La vague de dénonciations survenue l’été dernier a provoqué de nombreux remous dans la société québécoise et l’UQAM n’a pas été épargnée. Plusieurs membres du corps enseignant et de la communauté étudiante ont été dénoncés sur les réseaux sociaux pour des actes sexuels répréhensibles dans plusieurs établissements d’enseignement supérieur.
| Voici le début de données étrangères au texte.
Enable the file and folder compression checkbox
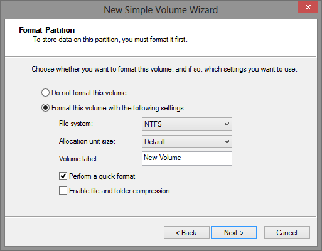The width and height of the screenshot is (322, 251). (63, 191)
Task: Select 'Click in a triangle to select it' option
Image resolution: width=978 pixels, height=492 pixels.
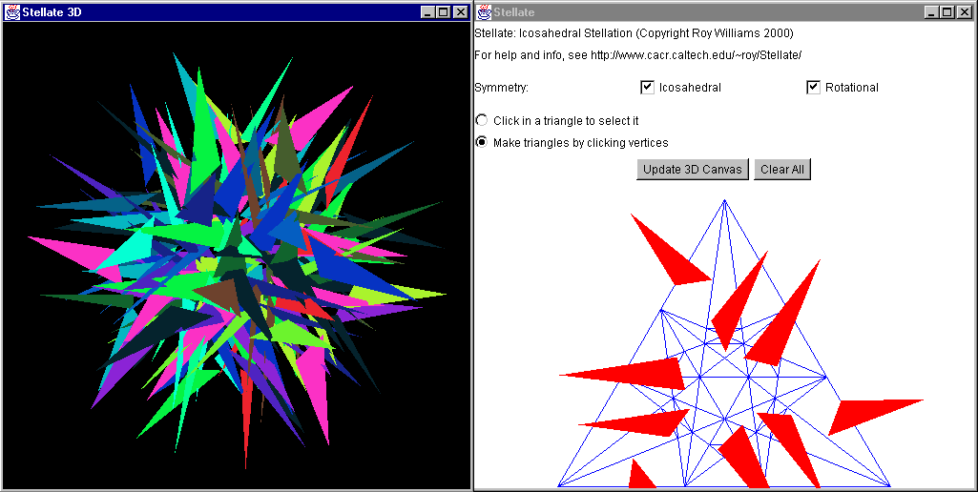Action: [482, 121]
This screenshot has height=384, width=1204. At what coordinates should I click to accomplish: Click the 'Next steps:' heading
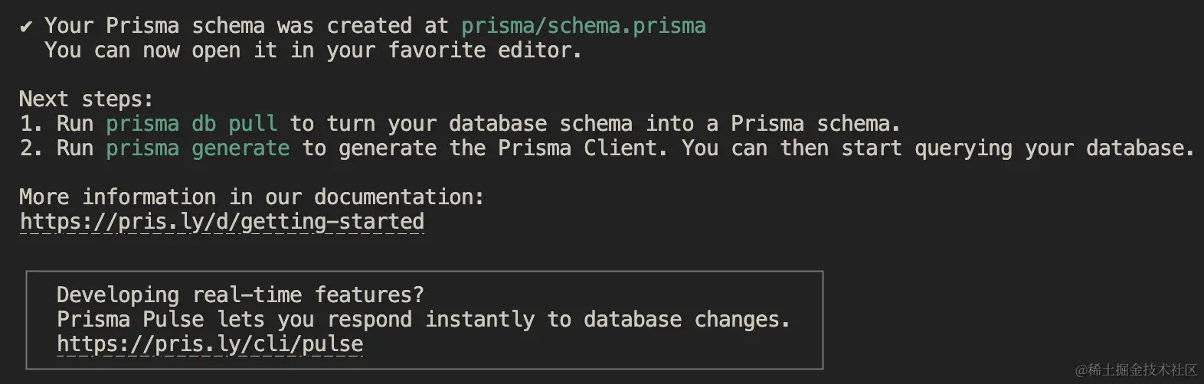(x=87, y=99)
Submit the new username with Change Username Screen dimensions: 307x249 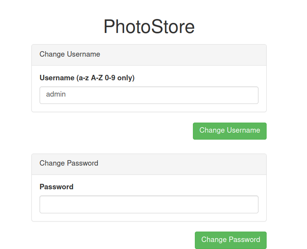coord(230,131)
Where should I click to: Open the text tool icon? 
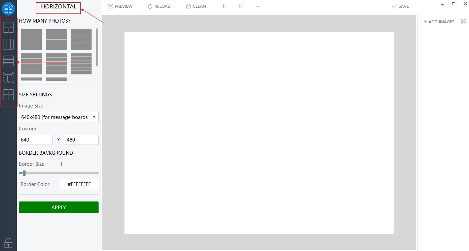click(x=8, y=78)
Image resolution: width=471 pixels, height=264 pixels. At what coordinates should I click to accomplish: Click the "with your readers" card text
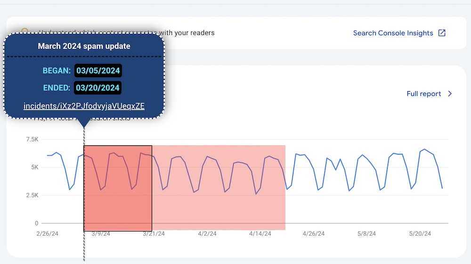click(187, 33)
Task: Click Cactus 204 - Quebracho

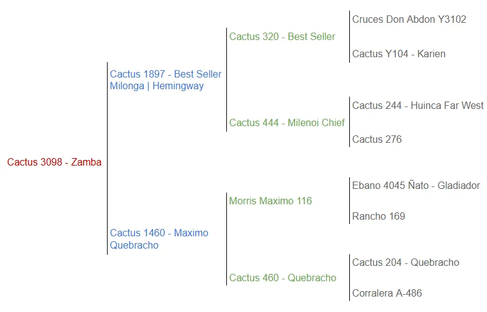Action: (405, 263)
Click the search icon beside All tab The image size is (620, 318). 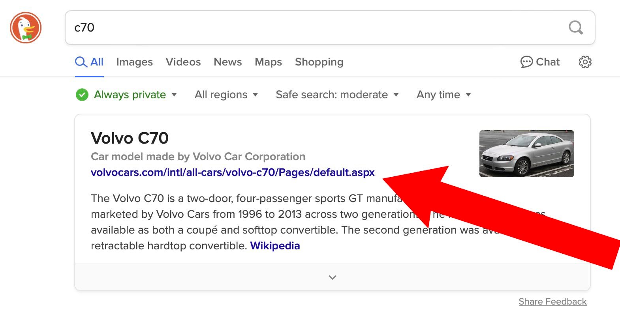click(x=81, y=62)
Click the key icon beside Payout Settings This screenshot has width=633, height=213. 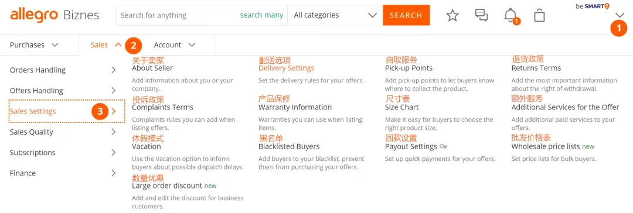coord(443,147)
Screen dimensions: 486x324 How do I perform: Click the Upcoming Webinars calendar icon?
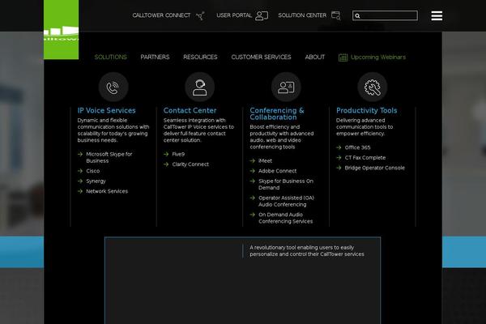(343, 58)
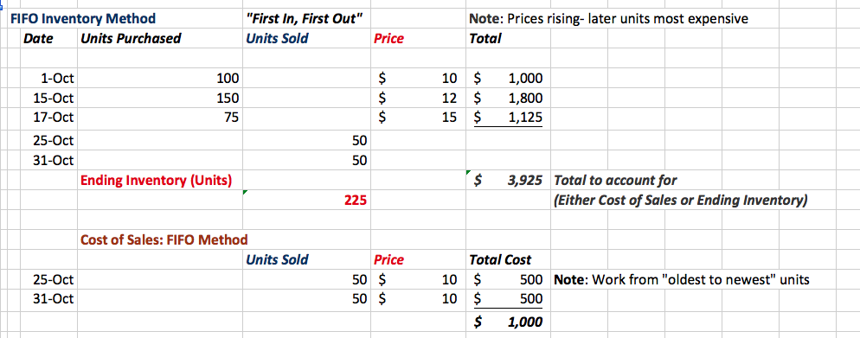Click the Cost of Sales: FIFO Method heading

click(x=164, y=239)
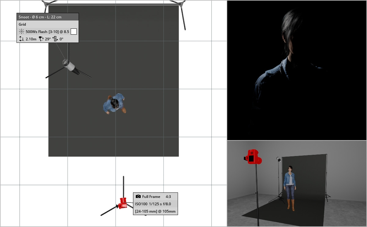Viewport: 367px width, 227px height.
Task: Click the 24-105 mm lens focal length row
Action: click(x=155, y=211)
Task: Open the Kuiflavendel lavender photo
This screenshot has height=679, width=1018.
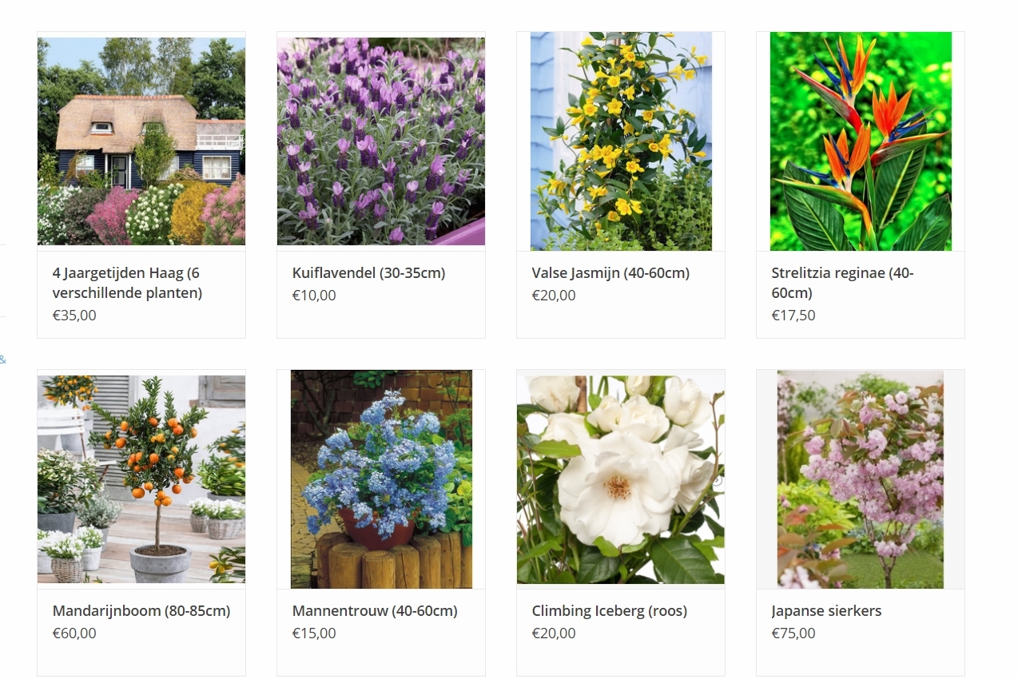Action: click(381, 141)
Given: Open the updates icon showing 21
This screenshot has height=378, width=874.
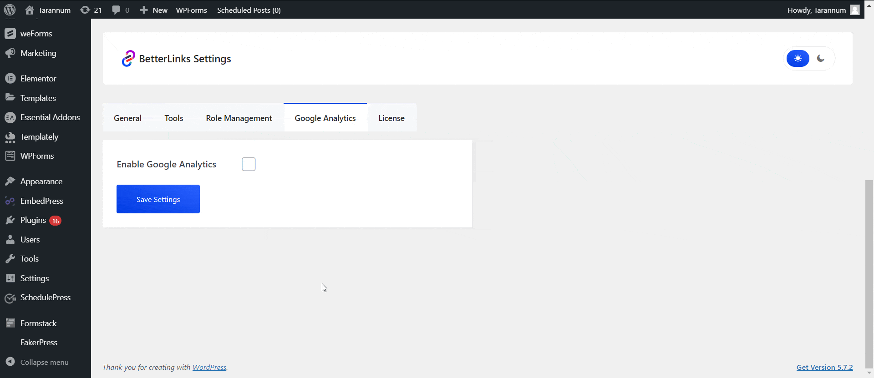Looking at the screenshot, I should pos(85,10).
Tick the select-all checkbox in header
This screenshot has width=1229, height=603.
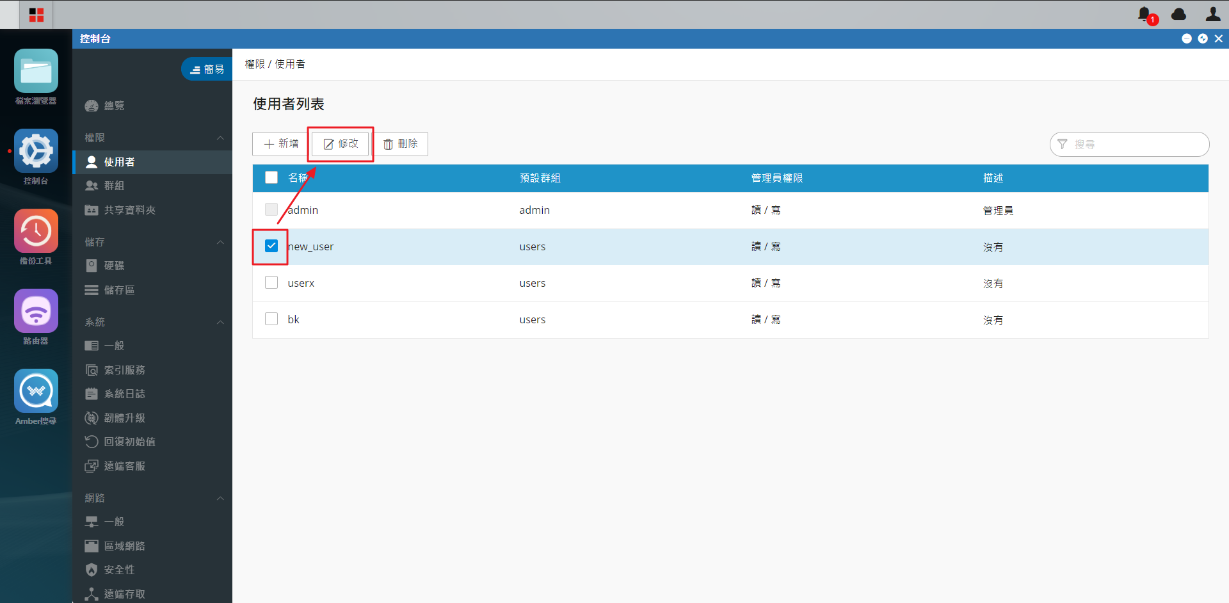coord(271,177)
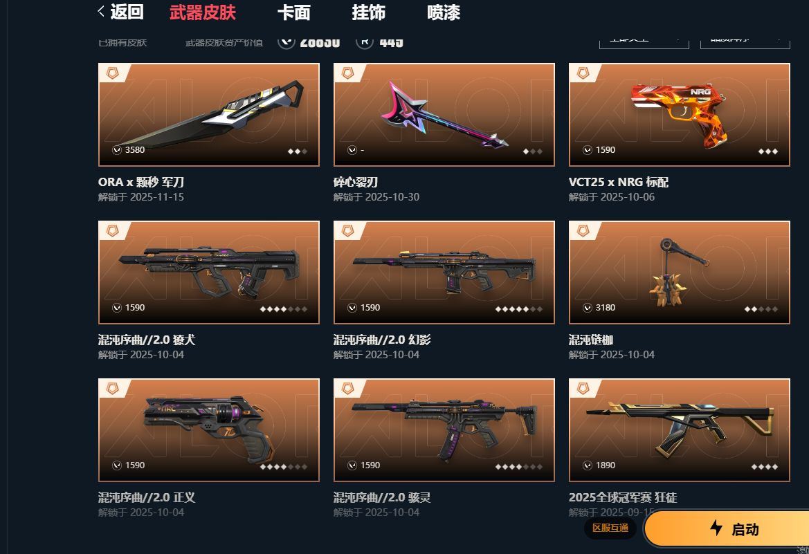Click the 武器皮肤 tab
The width and height of the screenshot is (809, 554).
click(x=202, y=12)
Et il y a très peu de surprises.
Cet été, plus d’une centaine de personnes du milieu académique ont été dénoncées sur les réseaux sociaux, particulièrement sur le compte Instagram « victims_voices_academia ». Les listes d’agresseurs et d’agresseuses potentiel(le)s qui ont circulé contenaient le nom de plusieurs enseignants et enseignantes et quelques-uns provenaient de l’UQAM. Les dénonciations vont bon train, et les listes d’agresseurs et d’agresseuses sont de plus en plus étoffées.
L’Université s’est dotée d’une politique visant à prévenir et à combattre le sexisme et les violences à caractère sexuel: la fameuse politique 16. Elle établit en long et en large les procédures à suivre et les politiques mises en place pour tenter d’enrayer ces comportements problématiques. Cette politique a fait pas mal de bruit lors de son implantation et de sa refonte en 2019.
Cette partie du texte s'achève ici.